* EXERCISE OBJECTIVE:
Below are records; copy exactly the line containing "[Toon info] (1011, 454)" and every line after it, through the last.

*****

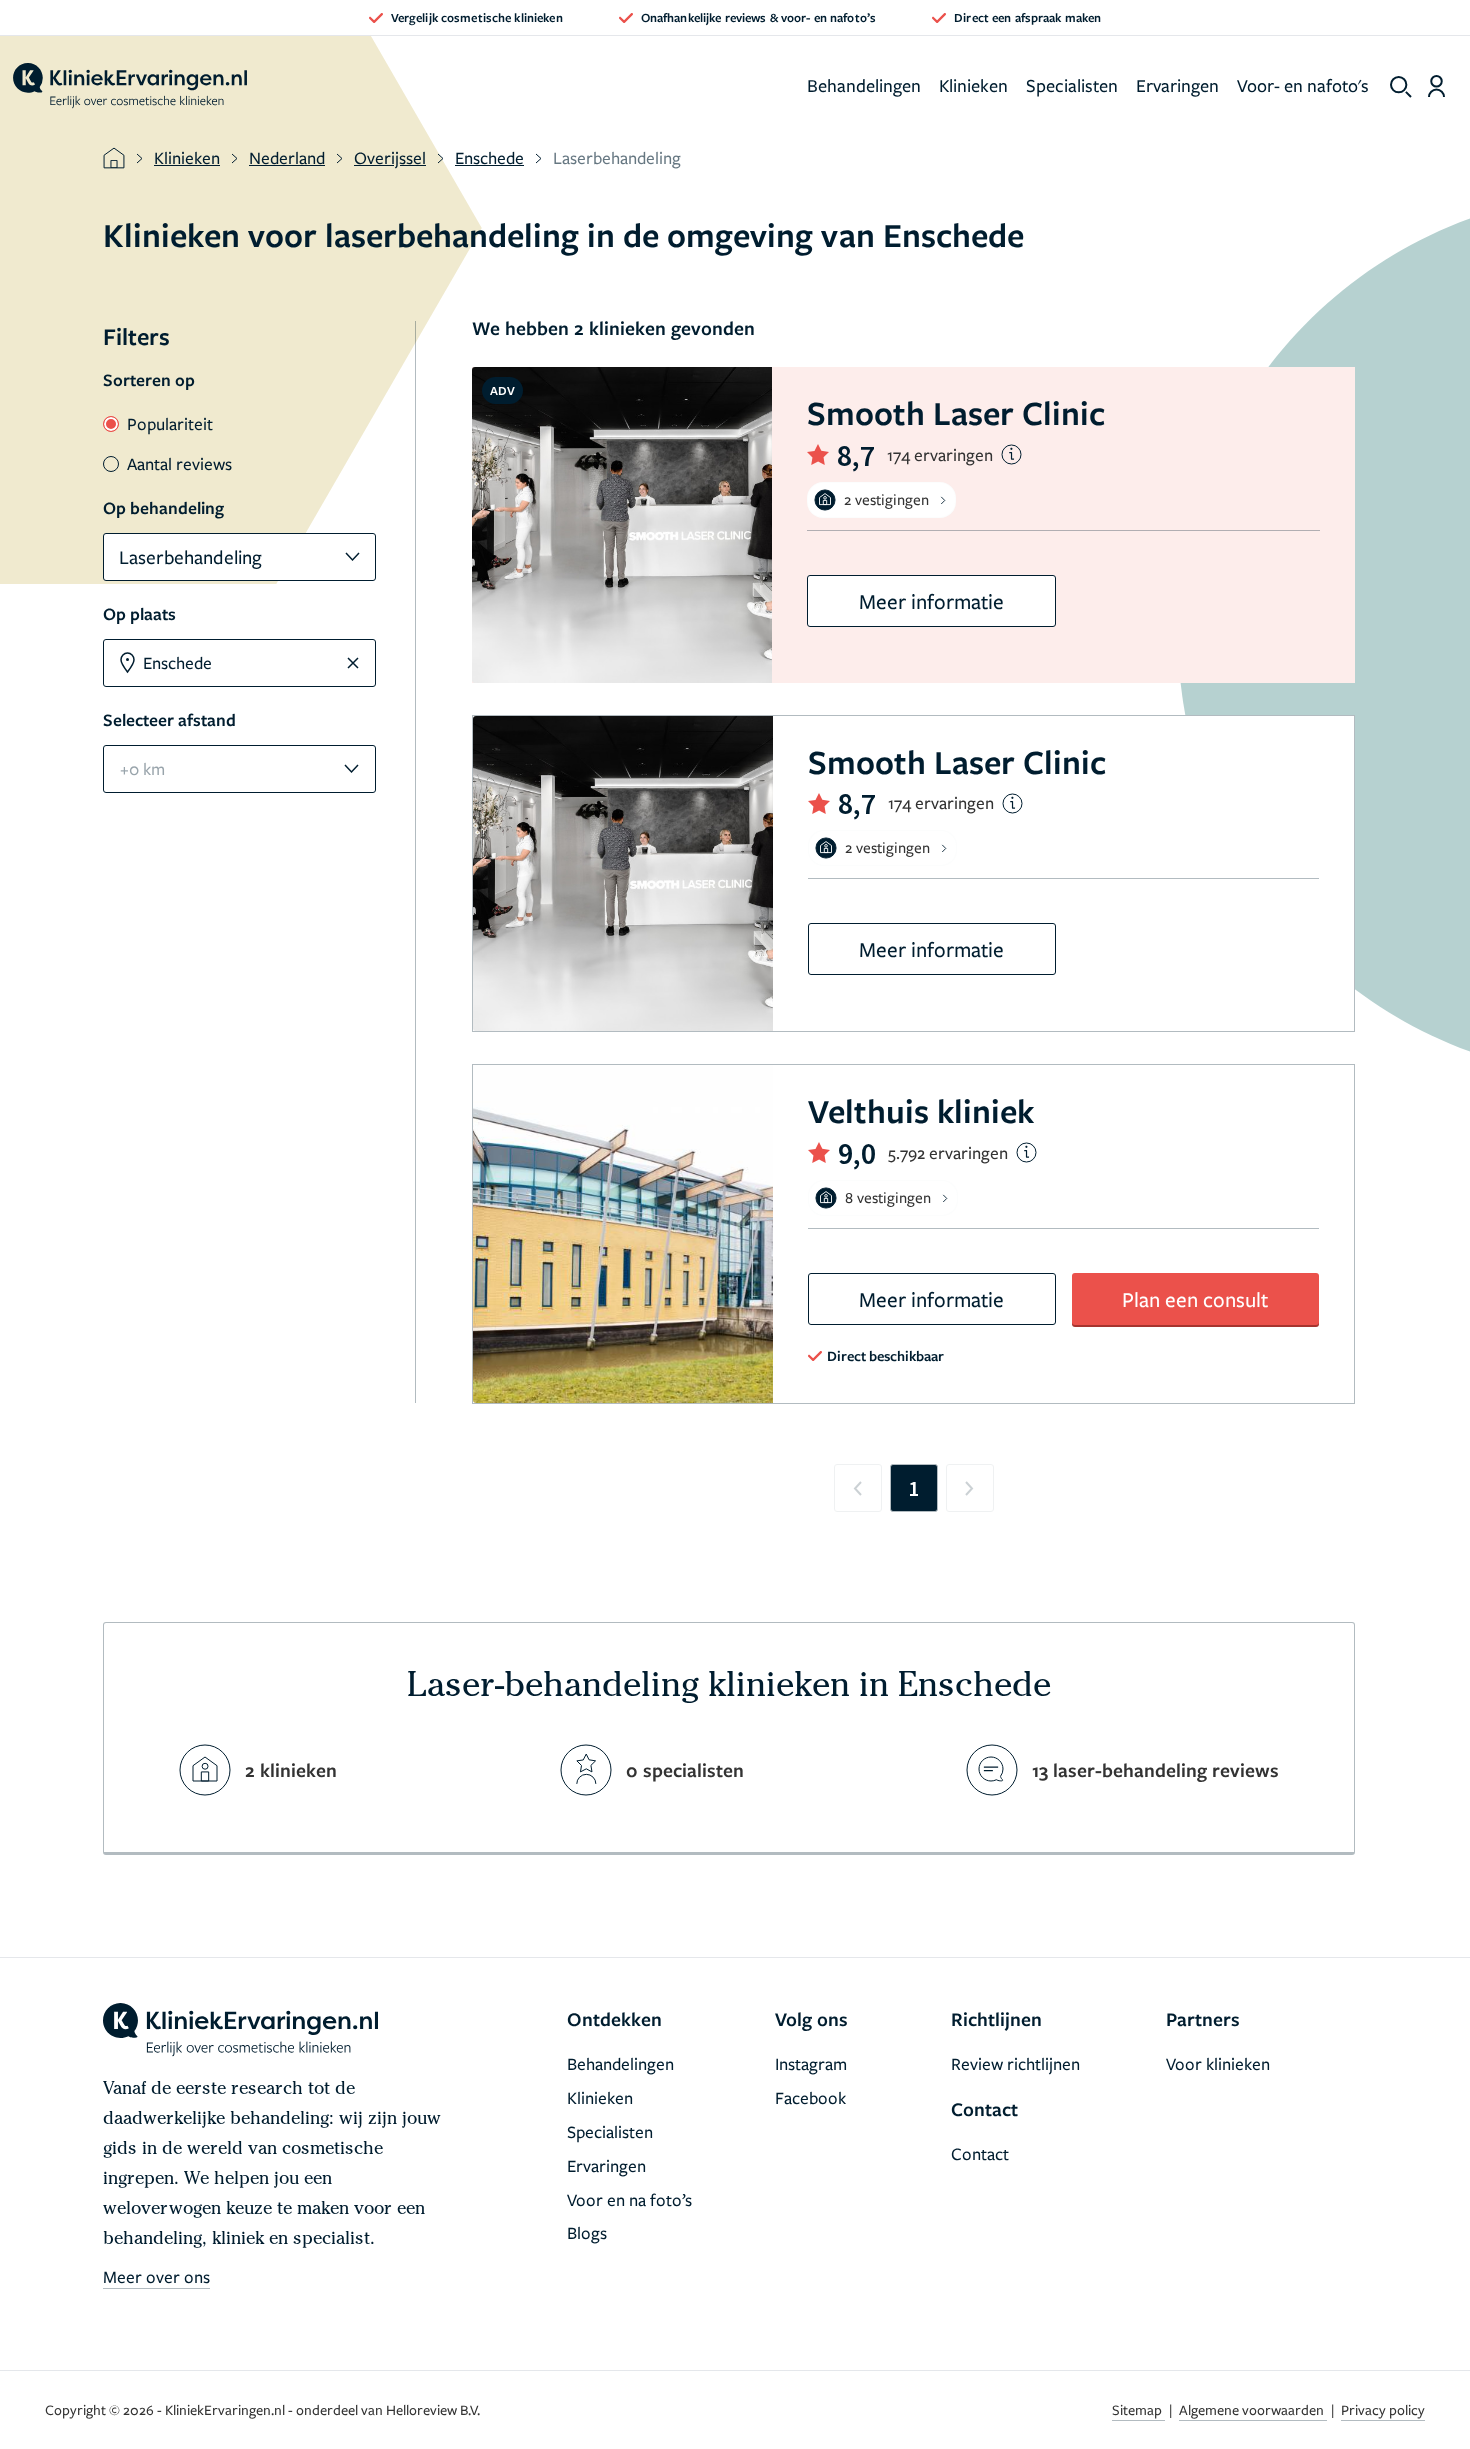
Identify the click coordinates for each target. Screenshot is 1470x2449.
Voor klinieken (1218, 2063)
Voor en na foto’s (629, 2199)
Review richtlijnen (1015, 2063)
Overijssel (390, 157)
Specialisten (1072, 85)
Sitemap (1138, 2409)
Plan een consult (1195, 1299)
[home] (130, 86)
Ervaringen (1177, 85)
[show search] (1401, 87)
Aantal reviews (179, 463)
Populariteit (170, 423)
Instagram (811, 2063)
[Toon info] (1011, 454)
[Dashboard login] (1436, 86)
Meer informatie (931, 601)
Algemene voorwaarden (1253, 2409)
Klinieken (973, 85)
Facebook (810, 2097)
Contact (980, 2153)
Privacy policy (1383, 2409)
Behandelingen (864, 85)
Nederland (287, 157)
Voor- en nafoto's (1303, 85)
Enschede (489, 157)
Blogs (587, 2232)
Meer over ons (156, 2276)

*****

* RESPONSE TO THE TASK:
[Toon info] (1011, 454)
[Dashboard login] (1436, 86)
Meer informatie (931, 601)
Algemene voorwaarden (1253, 2409)
Klinieken (973, 85)
Facebook (810, 2097)
Contact (980, 2153)
Privacy policy (1383, 2409)
Behandelingen (864, 85)
Nederland (287, 157)
Voor- en nafoto's (1303, 85)
Enschede (489, 157)
Blogs (587, 2232)
Meer over ons (156, 2276)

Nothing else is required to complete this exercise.